La derrota del domingo por la mínima en el Nuevo Vivero supuso que el Mérida perdiera todas las opciones de acabar entre los tres primeros clasificados en la primera fase del campeonato, por lo que el club romano tomó la determinación de destituir de manera fulminante a Dani Mori. Su sustituto será Miguel Rivera (08/05/61, Málaga), que se convierte, de esta forma, en el quinto entrenador desde que Paco Puertas es presidente. Solo en el primer ejercicio (en Tercera) aguantó un único técnico, Santi Amaro, consiguiendo el ascenso de categoría, mientras que en la campaña pasada fueron hasta tres los inquilinos de un banquillo tan caliente como el del Romano: el propio Amaro, Diego Merino y Juanma Barrero.

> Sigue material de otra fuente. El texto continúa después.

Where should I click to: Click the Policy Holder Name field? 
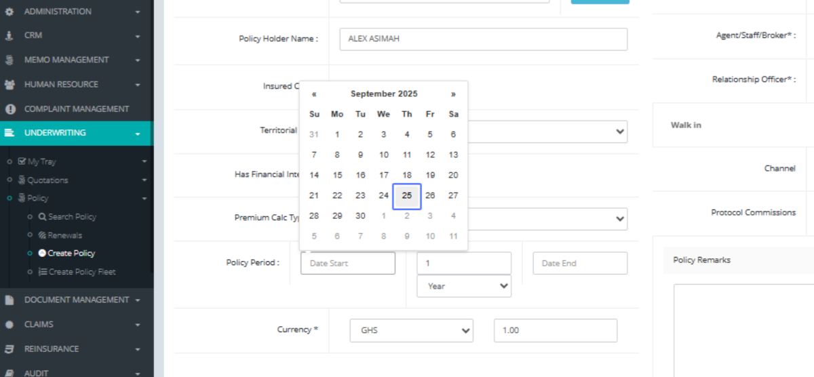coord(483,39)
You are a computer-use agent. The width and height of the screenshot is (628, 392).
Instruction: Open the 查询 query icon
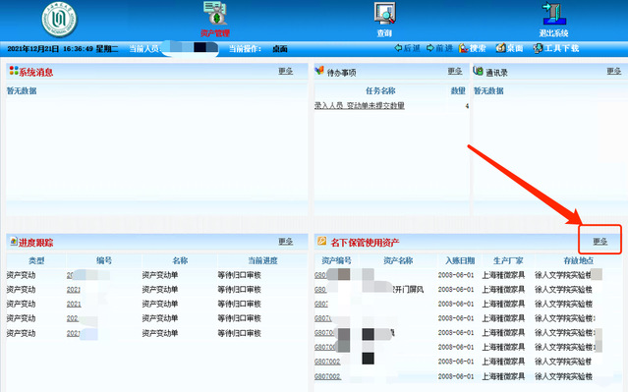pos(384,20)
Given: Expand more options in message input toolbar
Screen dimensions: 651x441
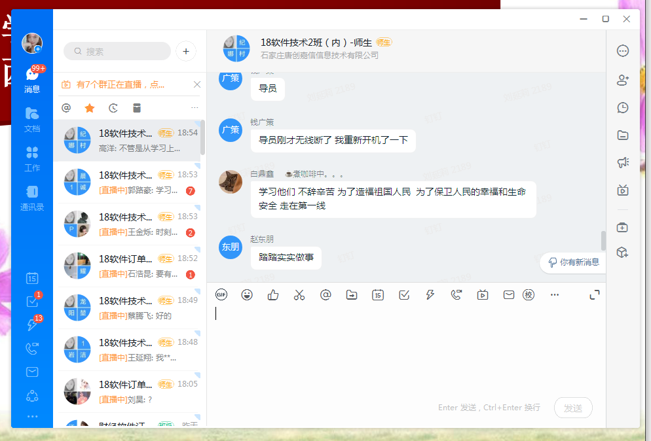Looking at the screenshot, I should [x=555, y=295].
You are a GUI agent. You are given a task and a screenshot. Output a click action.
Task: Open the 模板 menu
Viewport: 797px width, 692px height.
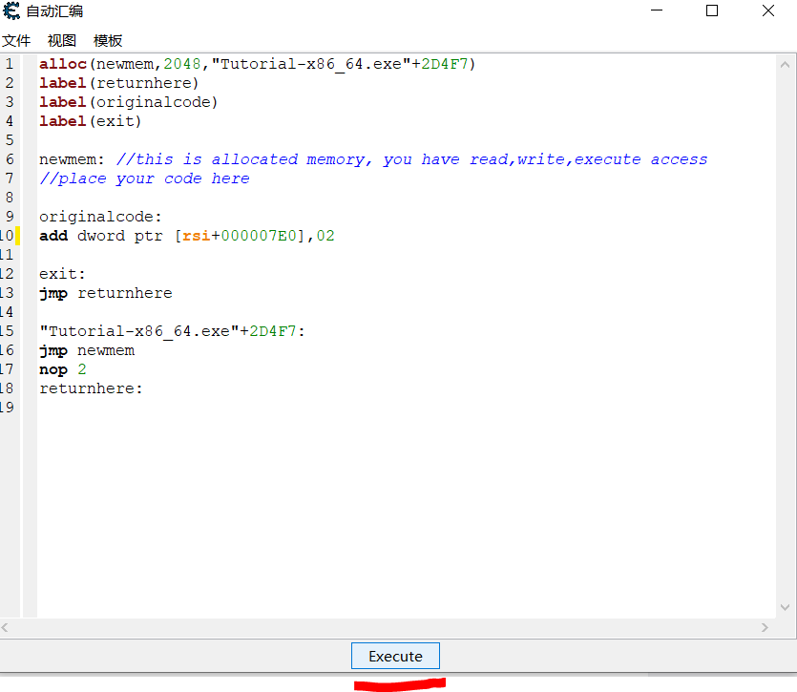(x=108, y=41)
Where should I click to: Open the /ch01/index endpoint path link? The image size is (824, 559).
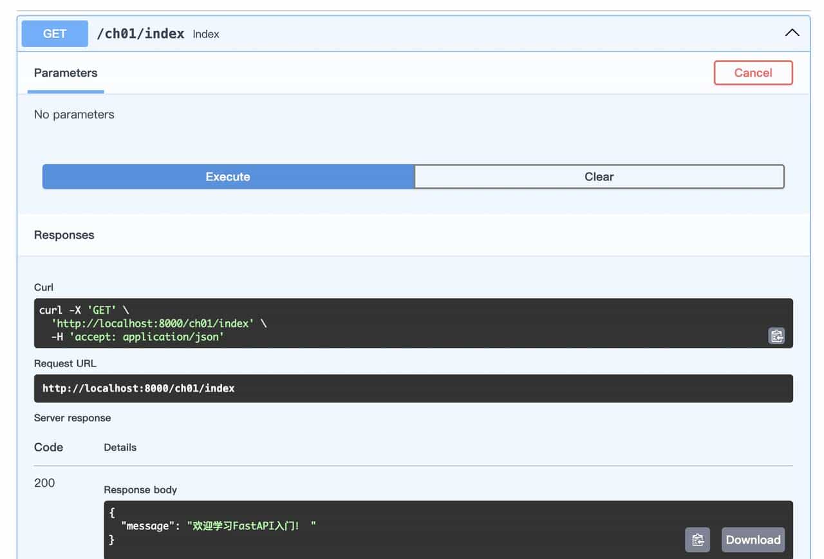point(140,33)
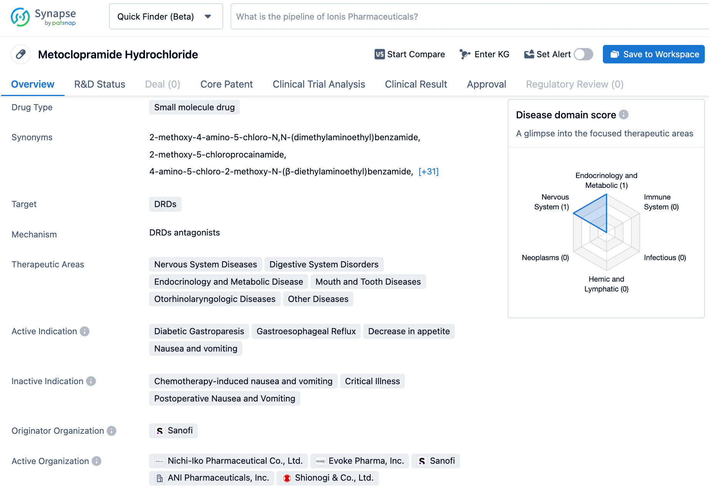Expand the [+31] additional synonyms
Image resolution: width=709 pixels, height=491 pixels.
[x=428, y=171]
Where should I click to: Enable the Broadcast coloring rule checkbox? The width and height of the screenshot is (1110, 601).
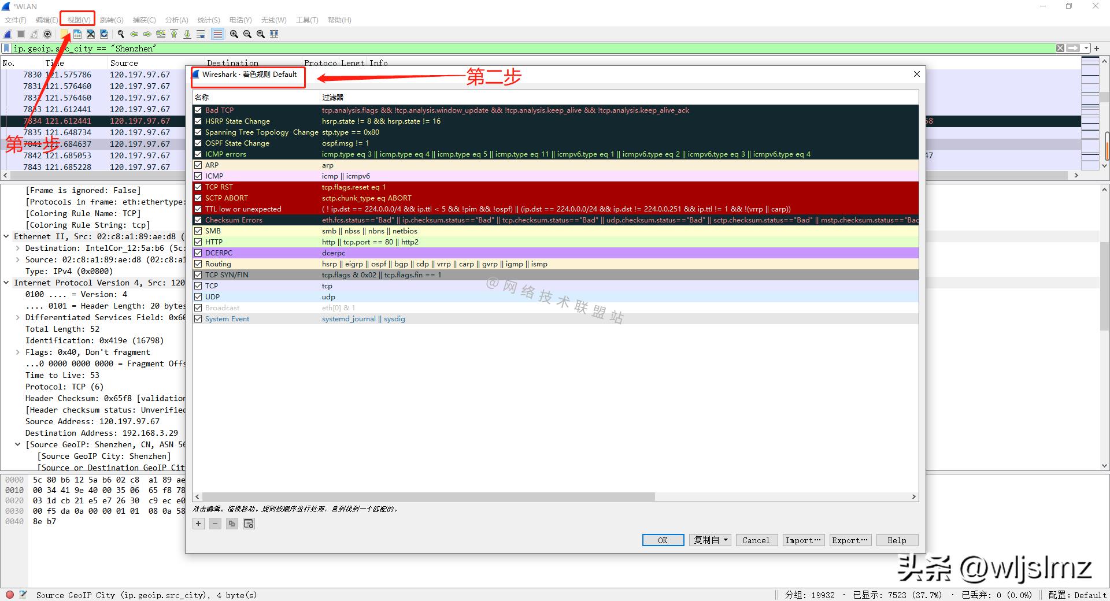click(198, 308)

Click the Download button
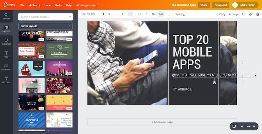click(x=220, y=5)
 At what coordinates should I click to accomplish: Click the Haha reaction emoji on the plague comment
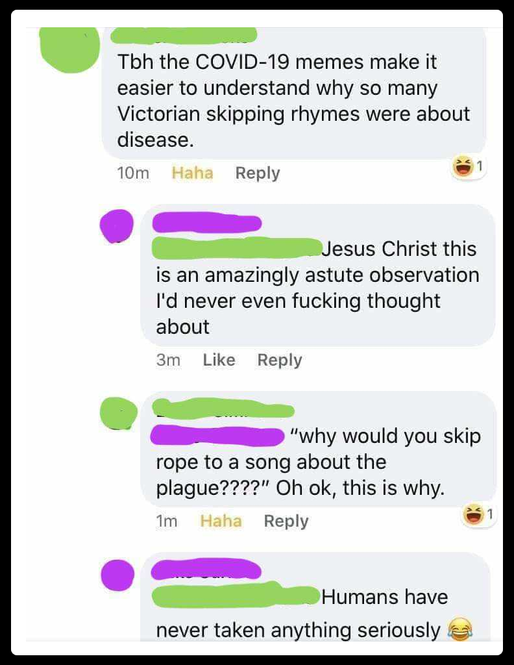tap(473, 514)
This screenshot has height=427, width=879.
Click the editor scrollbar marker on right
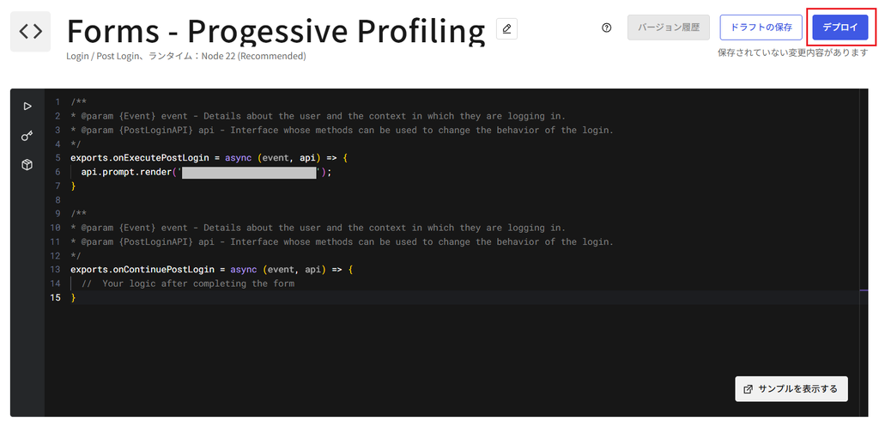(864, 290)
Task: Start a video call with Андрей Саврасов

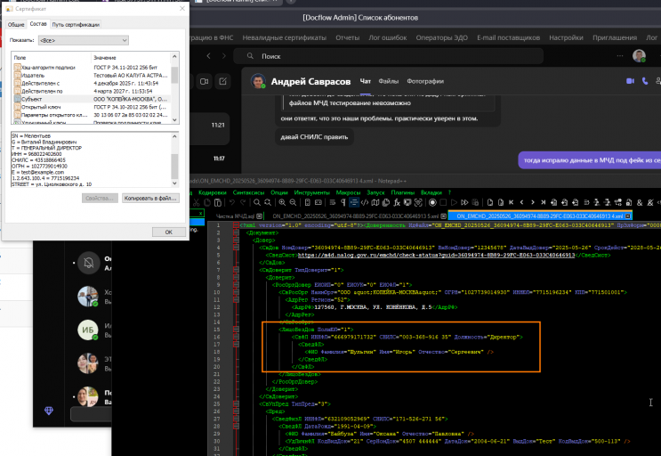Action: click(x=631, y=81)
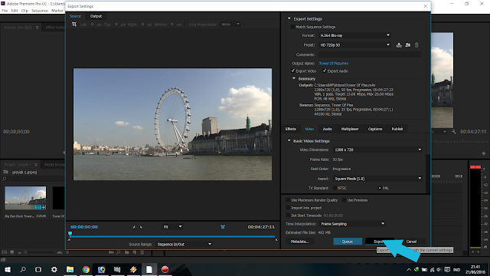The height and width of the screenshot is (276, 490).
Task: Click the Tower Of Pisa output name link
Action: click(334, 63)
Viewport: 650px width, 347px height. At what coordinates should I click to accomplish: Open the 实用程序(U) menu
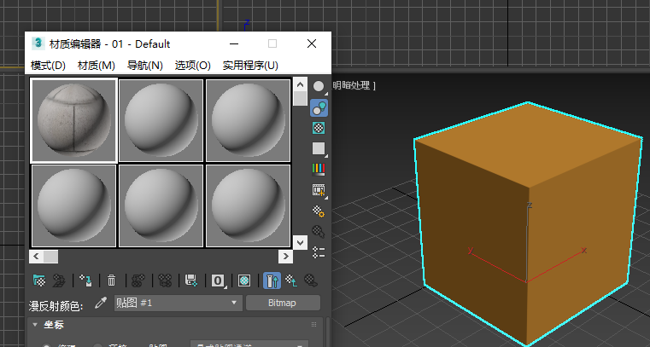(x=250, y=66)
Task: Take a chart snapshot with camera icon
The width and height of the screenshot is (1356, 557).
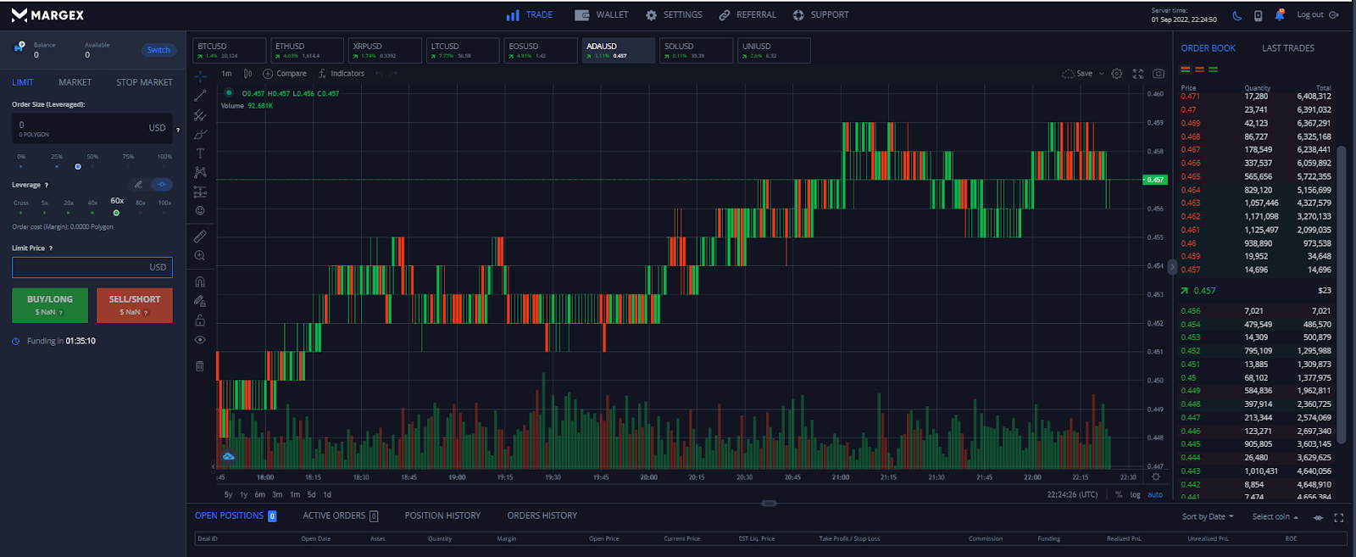Action: coord(1159,74)
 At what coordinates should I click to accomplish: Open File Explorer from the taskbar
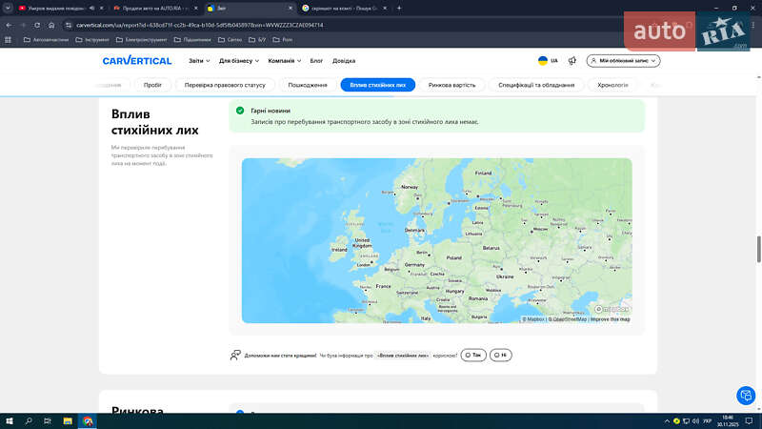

Rivera es un entrenador con una larga trayectoria en la categoría, incluso con un largo historial de enfrentamientos contra su nuevo equipo. En total han sido doce los partidos en los que se ha enfrentado a su nuevo equipo, desde aquel empate sin goles en el Romano en la temporada 02/03 dirigiendo al Cartagonova, hasta el último, la temporada pasada, con idéntico resultado, estando en el banquillo del UCAM Murcia.

El técnico malagueño, con el que seguirá el cuerpo técnico que estuvo con Mori, se va a encontrar a un equipo con numerosas bajas: por lesión la consabida de Héctor Camps y a ver cómo evolucionan los tres caídos en el último partido: David Rocha, Migue Garci y Rubén Valverde. Además, no estará por acumulación de tarjetas Erik. La buena noticia es la recuperación de Marc Carbó tras su sanción.

Con respecto al juego, el mayor pecado, y casi único, es la falta de gol. En gran parte del partido frente al Extremadura y en la segunda mitad contra el Badajoz, el equipo romano fue dominador del choque y en ambos encuentros solo concedió una ocasión que supuso el gol rival. Sin embargo, el dominio no lo transformó en ocasiones y en las pocas que dispuso, adoleció de pegada. Los datos son claros, el Mérida, con 11 goles, es el tercer menos goleado, pero los 12 tantos marcados en 17 partidos suponen que sea, junto con el Socuéllamos (penúltimo clasificado), los menos goleadores del subgrupo.

A falta de una jornada, los emeritenses no tienen asegurada la clasificación entre los seis primeros. Se enfrentan al colista, Villarrobledo, (domingo, 12.00 horas) en el Romano José Fouto.

Antes de esta última jornada, en la nueva “liga” que se conformará, en la cual se arrastran tanto los puntos como los goles a favor y en contra, el mejor clasificado sería el Rayo Majadahonda con 28 puntos, aunque todavía podría clasificarse entre los tres primeros de su subgrupo; el segundo sería Talavera o Villanovense, ambos con 26 puntos y se enfrentan entre sí; el tercero sería el Don Benito con 24 puntos; el cuarto el Mérida con 23; el quinto el Atlético Baleares con 21; y el sexto el Navalcarnero con 19 puntos. Solo ascienden los dos primeros clasificados después de esta segunda fase en la que habrá seis jornadas, pues se enfrentan los equipos que no llegan del mismo subgrupo.